* EXERCICE COURT A *
D'après le texte sur la politique de l'eau, pourquoi l'Union européenne est-elle compétente en matière de politique environnementale ?

* TEXTE FOURNI *
⟨

L’eau, politique à compétence partagée entre UE et États membres

L’eau, politique à compétence partagée entre UE et États membres

Dossier : Les politiques publiques de l'eauMagazine N°798 Octobre 2024
Par Michel DANTIN

La poli­tique de l’eau est une com­pé­tence euro­péenne par­ta­gée entre l’Union et les États membres. La direc­tive-cadre sur l’eau et la direc­tive-cadre sur les eaux marines, décli­nées dans des direc­tives ciblées, sont ain­si appli­quées par le biais des légis­la­tions natio­nales. Le sujet de l’eau potable, sujet sen­sible pour les citoyens, a plus par­ti­cu­liè­re­ment fait l’objet de tra­vaux récents qui ont abou­ti à un accord entre le Conseil et le Par­le­ment européens.

En 1972 le Conseil euro­péen, qui s’est tenu à Paris, a décla­ré la néces­si­té d’une poli­tique com­mu­nau­taire de l’environ­nement qui accom­pagne les poli­tiques éco­no­miques. Il a appe­lé à la mise en place d’un pro­gramme d’action pour la conser­va­tion et l’amélioration de l’environnement, ain­si que pour la lutte contre les pol­lu­tions et les nui­sances. En ver­tu des articles 11 et 191 à 193 du trai­té sur le fonc­tion­ne­ment de l’Union euro­péenne (trai­té FUE), l’Union euro­péenne est com­pé­tente en matière de poli­tique envi­ron­ne­men­tale. Ses domaines d’action com­prennent la pol­lu­tion de l’air et de l’eau, la ges­tion des déchets et le chan­ge­ment climatique.

Une politique européenne

La poli­tique envi­ron­ne­men­tale euro­péenne se fonde sur les prin­cipes de pré­cau­tion, de pré­ven­tion, de cor­rec­tion de la pol­lu­tion à la source et du « pol­lueur payeur ». Pré­cau­tion : si une action ou une mesure est sus­cep­tible de nuire à l’environnement ou à la san­té humaine et qu’il sub­siste une incer­ti­tude scien­ti­fique quant à ses effets, cette action ou cette mesure ne devrait pas être mise en œuvre tant que d’autres élé­ments pro­bants n’ont pas été fournis.

⟩

* EXERCICE COURT B *
Réécris sous forme de liste numérotée les lignes de la liste allant de celle qui contient « Collapse Effects under the Supreme layer » jusqu'à la fin de la liste, bornes incluses, sans les lignes vides. Laisse les images hors de ta réponse.

* DONNÉES D'ENTRÉE *
⟨

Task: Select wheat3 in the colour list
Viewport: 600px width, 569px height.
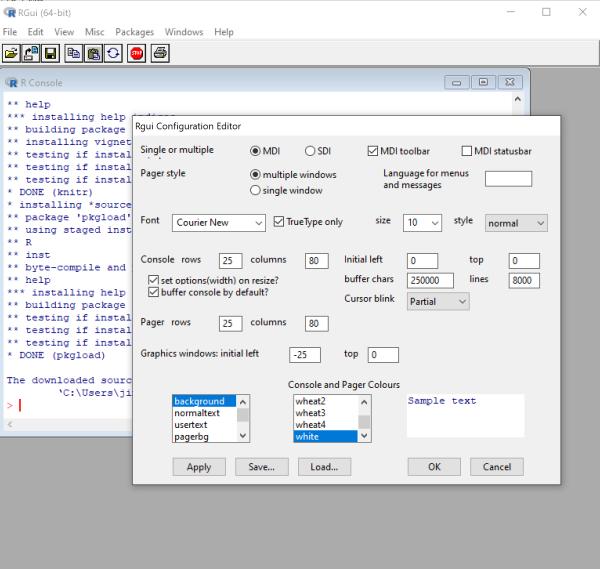Action: [311, 412]
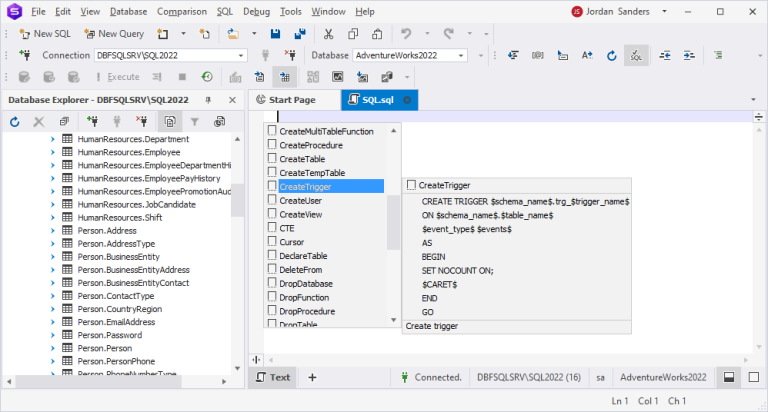Check the CreateTable snippet checkbox
Image resolution: width=768 pixels, height=412 pixels.
coord(272,159)
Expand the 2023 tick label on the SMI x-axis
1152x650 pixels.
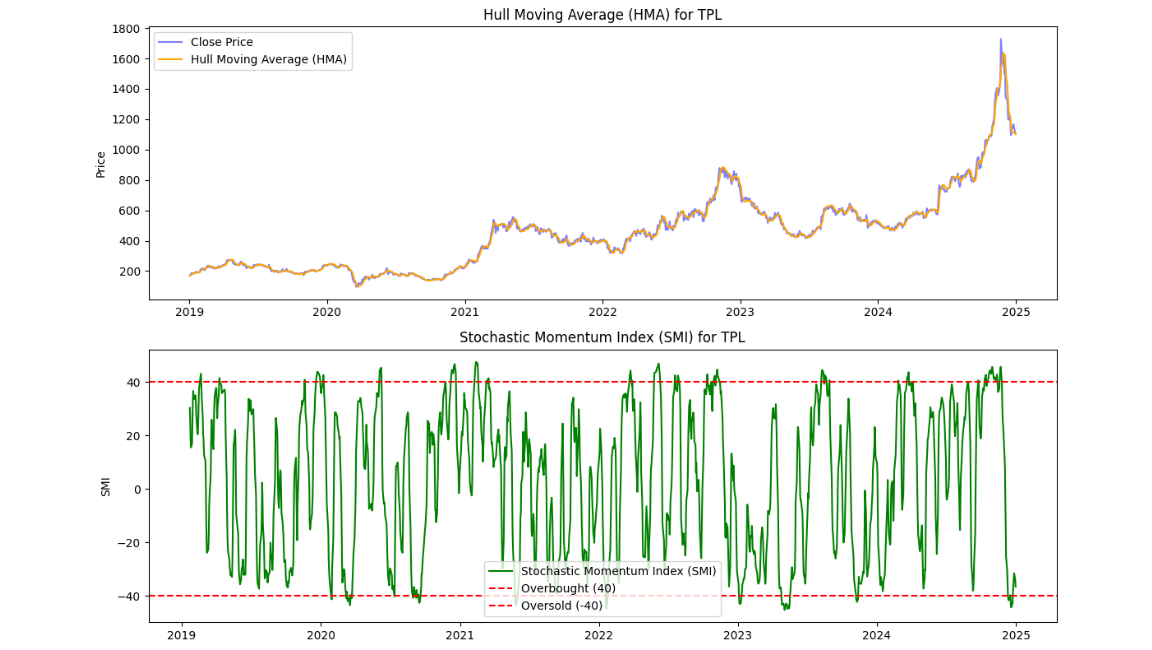pos(738,634)
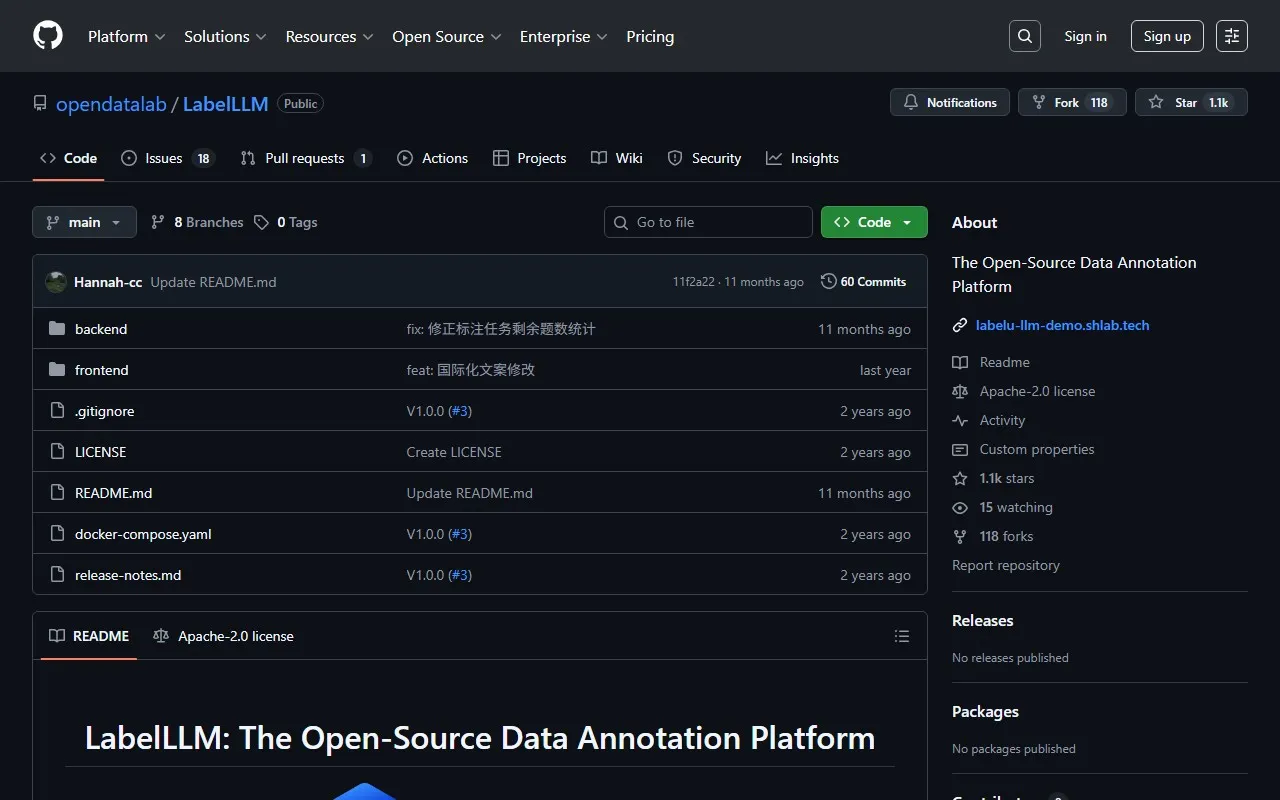The width and height of the screenshot is (1280, 800).
Task: Click the Go to file search field
Action: click(x=708, y=222)
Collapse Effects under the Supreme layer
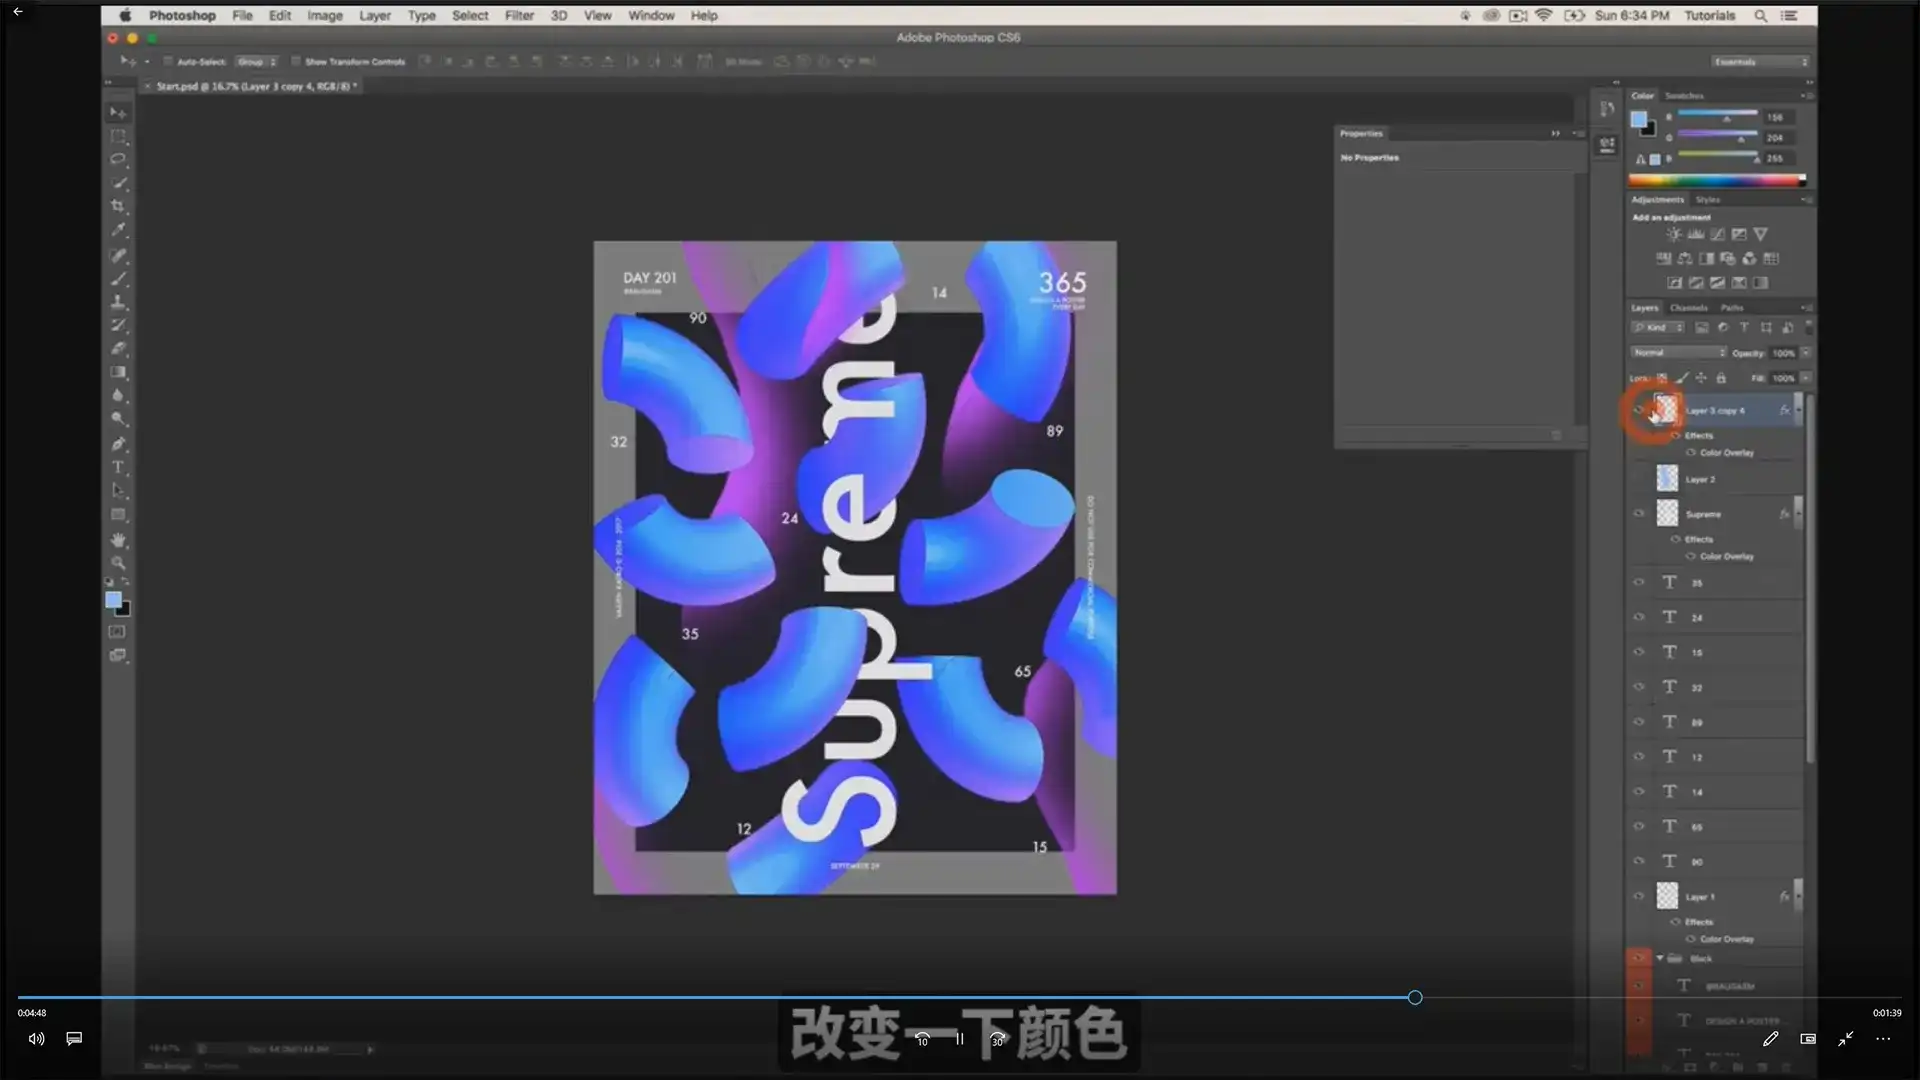Screen dimensions: 1920x1080 [1677, 539]
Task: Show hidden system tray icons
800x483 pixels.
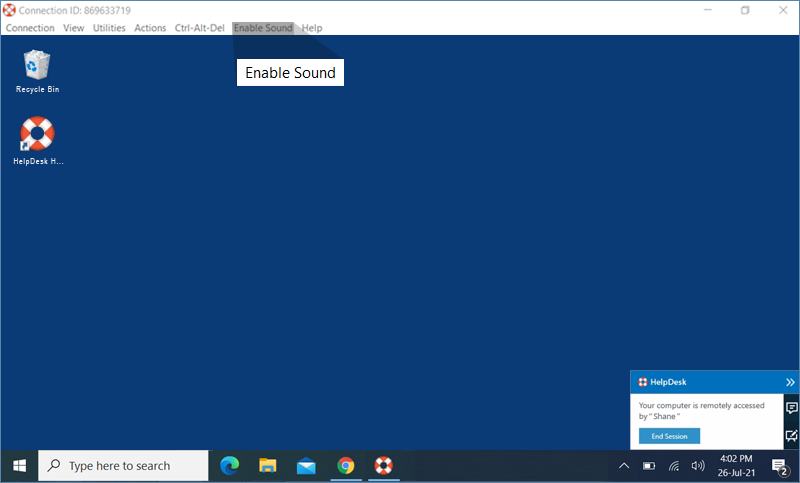Action: [624, 465]
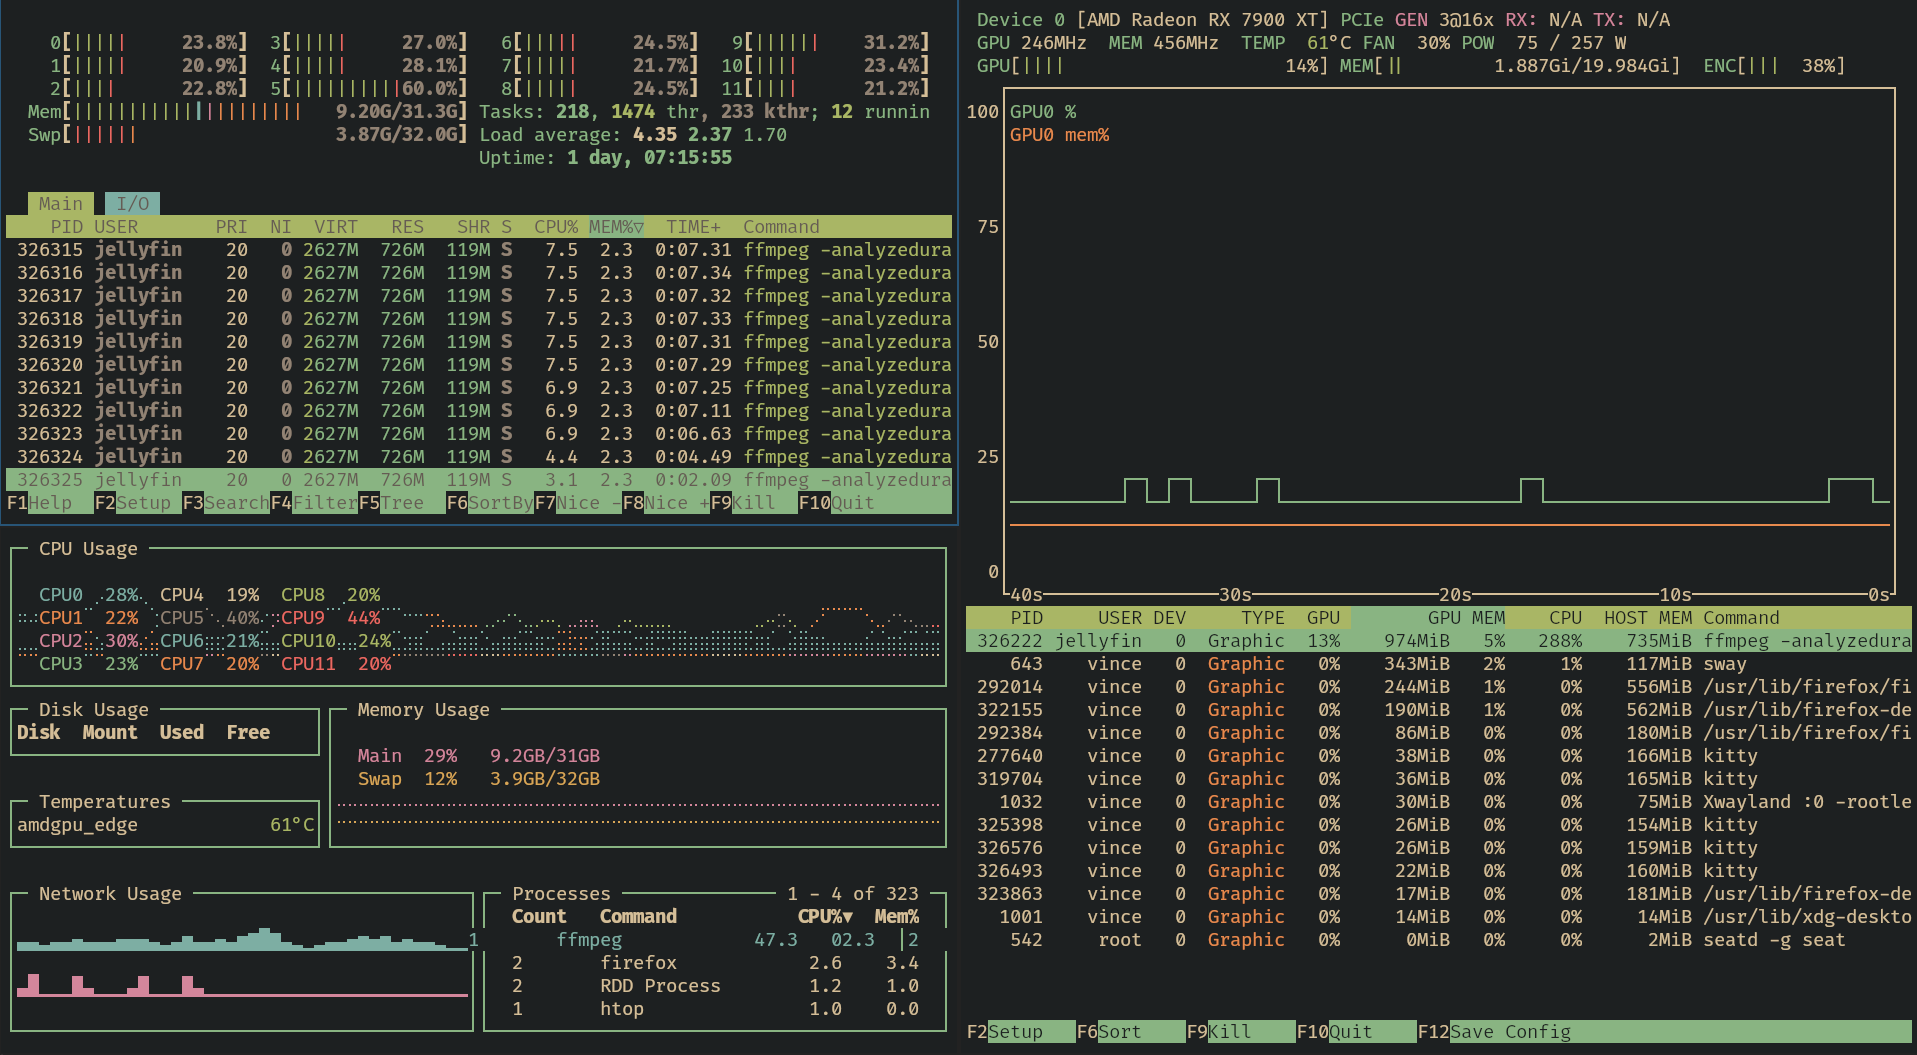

⟩

* SOLUTION DÉTAILLÉE A *
Parce que les articles 11 et 191 à 193 du traité sur le fonctionnement de l'Union européenne (traité FUE) lui donnent cette compétence.

* SOLUTION DÉTAILLÉE B *
1. Collapse Effects under the Supreme layer
2. Screen dimensions: 1920x1080 [1677, 539]
3. Task: Show hidden system tray icons
4. 800x483 pixels.
5. Action: [624, 465]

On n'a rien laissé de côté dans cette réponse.